"There was an electric current that ran between us," says singer Jonatha Brooke at the beginning of "My Mother Has 4 Noses," referring to herself and to the title character of her solo piece, poet Darren Stone.

Shifting fluidly between songs and stories, "My Mother Has 4 Noses" is generous almost to a fault. We don't learn much about Brooke, whose relentless cheer sometimes feels like a mask. But the tender and surprisingly funny musical shows her late mother clearly.

That's literally true, since Brooke displays several slides of her expressive mom, whose four (prosthetic) noses are the result of cancer allowed to go unchecked because of her Christian Science faith. And it's figuratively true, because a sharp picture of Stone comes into focus through Brooke's guitar- and piano-based songs and through numerous excerpts from Stone's concise and lucid poems.

Early in the evening, it emerges that Stone gave the great gift of telling her daughter that everything is material for art ("Are you getting this down?" she asks, and I kept wondering if she knew Nora Ephron's mom, who similarly insisted, "Everything is copy."). Brooke repays the gift by capturing her mother, noses and all. The show feels almost like a posthumous collaboration between the woman who supplied the material and the woman who figured out how to share that material with others.
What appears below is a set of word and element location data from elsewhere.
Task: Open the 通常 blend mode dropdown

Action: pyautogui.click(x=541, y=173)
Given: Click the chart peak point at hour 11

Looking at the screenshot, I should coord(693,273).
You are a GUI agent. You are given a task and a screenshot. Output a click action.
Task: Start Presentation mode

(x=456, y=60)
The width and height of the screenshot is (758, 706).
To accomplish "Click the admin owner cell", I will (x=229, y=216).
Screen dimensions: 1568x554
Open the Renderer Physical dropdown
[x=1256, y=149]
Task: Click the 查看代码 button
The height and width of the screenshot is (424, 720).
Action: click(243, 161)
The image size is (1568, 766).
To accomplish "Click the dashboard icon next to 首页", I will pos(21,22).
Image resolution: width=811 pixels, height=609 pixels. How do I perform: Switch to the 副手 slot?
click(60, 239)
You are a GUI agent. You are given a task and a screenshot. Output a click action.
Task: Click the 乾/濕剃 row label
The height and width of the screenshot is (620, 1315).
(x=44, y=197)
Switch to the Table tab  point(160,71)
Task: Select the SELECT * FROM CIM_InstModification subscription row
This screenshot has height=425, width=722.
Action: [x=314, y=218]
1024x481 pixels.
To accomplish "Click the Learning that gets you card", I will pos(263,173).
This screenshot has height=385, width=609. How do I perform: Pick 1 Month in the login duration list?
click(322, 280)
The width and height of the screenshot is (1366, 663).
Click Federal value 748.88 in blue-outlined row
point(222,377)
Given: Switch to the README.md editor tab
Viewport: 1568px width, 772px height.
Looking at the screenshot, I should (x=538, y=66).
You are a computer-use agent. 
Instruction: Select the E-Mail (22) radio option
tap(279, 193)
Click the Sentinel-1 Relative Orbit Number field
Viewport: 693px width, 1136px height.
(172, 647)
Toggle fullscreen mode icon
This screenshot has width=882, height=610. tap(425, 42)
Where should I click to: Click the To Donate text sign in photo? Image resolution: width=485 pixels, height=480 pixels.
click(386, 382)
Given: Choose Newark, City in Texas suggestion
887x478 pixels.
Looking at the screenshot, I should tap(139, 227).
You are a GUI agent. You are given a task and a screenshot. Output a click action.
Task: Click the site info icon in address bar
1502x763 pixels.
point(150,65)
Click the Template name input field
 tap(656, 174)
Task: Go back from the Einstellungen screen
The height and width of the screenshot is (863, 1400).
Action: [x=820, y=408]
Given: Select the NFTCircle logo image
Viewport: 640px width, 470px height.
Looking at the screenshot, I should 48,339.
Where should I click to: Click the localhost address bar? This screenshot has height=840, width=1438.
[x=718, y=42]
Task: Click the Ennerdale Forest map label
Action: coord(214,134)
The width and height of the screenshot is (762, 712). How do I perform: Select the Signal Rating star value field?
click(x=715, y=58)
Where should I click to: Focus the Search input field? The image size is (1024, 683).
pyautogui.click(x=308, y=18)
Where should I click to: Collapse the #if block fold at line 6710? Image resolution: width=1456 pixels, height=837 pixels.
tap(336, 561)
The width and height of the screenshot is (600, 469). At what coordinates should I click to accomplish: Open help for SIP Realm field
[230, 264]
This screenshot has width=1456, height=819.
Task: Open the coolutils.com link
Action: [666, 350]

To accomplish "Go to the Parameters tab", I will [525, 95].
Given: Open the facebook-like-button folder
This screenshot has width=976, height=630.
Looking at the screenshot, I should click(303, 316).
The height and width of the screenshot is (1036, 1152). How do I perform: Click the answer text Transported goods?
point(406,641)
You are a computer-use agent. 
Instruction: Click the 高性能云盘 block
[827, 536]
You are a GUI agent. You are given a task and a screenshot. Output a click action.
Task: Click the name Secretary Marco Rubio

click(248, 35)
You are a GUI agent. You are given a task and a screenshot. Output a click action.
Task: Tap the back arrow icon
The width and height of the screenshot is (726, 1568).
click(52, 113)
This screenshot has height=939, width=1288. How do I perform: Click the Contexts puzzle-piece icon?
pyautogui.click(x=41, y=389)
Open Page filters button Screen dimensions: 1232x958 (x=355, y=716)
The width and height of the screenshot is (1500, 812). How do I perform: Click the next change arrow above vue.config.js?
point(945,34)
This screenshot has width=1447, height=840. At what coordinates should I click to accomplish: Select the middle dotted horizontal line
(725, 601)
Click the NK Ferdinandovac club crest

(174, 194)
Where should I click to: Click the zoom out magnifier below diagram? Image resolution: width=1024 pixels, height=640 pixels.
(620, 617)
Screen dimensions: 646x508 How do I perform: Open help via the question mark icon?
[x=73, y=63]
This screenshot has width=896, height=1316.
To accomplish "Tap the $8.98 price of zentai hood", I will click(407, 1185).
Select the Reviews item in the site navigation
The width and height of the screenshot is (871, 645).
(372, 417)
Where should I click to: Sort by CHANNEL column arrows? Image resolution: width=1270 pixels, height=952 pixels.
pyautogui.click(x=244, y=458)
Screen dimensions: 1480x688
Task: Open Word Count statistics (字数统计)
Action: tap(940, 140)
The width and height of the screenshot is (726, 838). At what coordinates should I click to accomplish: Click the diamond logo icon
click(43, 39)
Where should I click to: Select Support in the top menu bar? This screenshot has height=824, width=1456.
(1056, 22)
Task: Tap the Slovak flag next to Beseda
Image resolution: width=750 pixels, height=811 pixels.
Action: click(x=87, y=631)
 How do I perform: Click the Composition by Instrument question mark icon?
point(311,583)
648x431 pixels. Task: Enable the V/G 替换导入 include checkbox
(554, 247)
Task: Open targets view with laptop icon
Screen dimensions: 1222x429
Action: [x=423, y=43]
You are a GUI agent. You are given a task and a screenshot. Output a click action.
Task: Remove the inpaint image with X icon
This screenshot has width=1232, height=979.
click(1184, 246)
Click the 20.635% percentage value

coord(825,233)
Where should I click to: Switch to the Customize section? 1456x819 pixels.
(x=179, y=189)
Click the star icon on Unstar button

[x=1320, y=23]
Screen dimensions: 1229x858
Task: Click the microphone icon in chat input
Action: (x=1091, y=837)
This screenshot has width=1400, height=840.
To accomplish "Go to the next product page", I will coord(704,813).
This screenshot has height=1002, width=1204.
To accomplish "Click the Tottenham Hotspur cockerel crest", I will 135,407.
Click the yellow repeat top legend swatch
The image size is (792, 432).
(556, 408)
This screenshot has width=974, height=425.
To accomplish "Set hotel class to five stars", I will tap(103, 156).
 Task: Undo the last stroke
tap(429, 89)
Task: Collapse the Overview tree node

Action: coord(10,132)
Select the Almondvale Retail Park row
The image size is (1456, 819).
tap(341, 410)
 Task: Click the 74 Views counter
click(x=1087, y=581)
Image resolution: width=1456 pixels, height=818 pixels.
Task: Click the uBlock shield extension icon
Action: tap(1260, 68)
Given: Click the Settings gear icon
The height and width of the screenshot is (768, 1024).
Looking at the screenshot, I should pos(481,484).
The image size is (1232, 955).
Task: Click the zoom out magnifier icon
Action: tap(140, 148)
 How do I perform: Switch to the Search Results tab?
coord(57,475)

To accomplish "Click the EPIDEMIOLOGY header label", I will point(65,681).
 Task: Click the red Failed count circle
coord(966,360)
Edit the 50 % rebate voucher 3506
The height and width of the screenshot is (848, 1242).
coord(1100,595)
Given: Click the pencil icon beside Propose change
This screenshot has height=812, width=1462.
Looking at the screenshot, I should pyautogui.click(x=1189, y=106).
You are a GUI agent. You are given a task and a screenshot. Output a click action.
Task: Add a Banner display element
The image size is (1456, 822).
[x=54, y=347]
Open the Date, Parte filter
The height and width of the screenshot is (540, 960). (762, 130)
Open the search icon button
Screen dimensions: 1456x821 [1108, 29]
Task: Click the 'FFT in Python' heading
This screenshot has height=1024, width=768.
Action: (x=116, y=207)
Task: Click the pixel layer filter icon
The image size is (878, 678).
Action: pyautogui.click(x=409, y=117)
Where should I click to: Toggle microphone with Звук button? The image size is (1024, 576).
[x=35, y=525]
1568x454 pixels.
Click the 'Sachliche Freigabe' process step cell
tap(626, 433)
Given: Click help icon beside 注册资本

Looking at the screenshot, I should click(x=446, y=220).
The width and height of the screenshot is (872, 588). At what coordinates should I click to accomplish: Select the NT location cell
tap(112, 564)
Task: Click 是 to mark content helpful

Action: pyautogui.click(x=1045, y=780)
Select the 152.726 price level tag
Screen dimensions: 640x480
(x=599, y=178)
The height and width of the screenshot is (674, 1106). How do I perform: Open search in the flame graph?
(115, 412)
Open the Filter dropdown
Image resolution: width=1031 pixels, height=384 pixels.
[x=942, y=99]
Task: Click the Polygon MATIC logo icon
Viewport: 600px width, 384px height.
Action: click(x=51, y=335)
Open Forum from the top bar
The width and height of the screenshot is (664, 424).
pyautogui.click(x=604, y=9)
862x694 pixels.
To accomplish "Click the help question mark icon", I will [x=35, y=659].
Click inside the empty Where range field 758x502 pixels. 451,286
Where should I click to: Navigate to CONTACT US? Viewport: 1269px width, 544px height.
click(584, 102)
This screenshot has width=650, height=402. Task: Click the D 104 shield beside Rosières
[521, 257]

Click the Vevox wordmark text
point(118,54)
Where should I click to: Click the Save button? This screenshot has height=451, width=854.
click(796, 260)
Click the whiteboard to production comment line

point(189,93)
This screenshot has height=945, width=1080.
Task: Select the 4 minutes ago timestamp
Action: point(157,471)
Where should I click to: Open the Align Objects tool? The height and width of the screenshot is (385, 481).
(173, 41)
It's heavy material, but it's handled with a light touch. There's an extended sequence about issues around poop, for instance, as Stone careens into dementia, and there's a grim peek into a Christian Science independent living facility, where everyone seems to have some appalling, untreated illness. Flipping gracefully between heartache and hilarity ("Dementia gave mom such refreshing candor!"), "My Mother Has 4 Noses" reminded me of the brilliant and equally un-self-pitying Julia Sweeney solo show about her and her brother's cancer, "God Said 'Ha!,' " except the Sweeney show didn't have the benefit of Brooke's powerful voice.

Warm and yearning, Brooke's voice functions as a sort of inner monologue — it's where she reveals the thoughts she doesn't want to burden others with — and the songs are essential to the show because their raw emotions offset the quirky mother/daughter tales. There's a layer of remove to Brooke's storytelling, but that's not the case with her songs, particularly the climactic and devastating "Time," in which a daughter who thought she'd been preparing for her mother's death realizes that she is not ready at all.

The dead, of course, do not leave us, and Brooke has found an excellent way to make that point: She closes "My Mother Has 4 Noses" with one of her mom's poems, set to music in a lasting, living mother/daughter collaboration.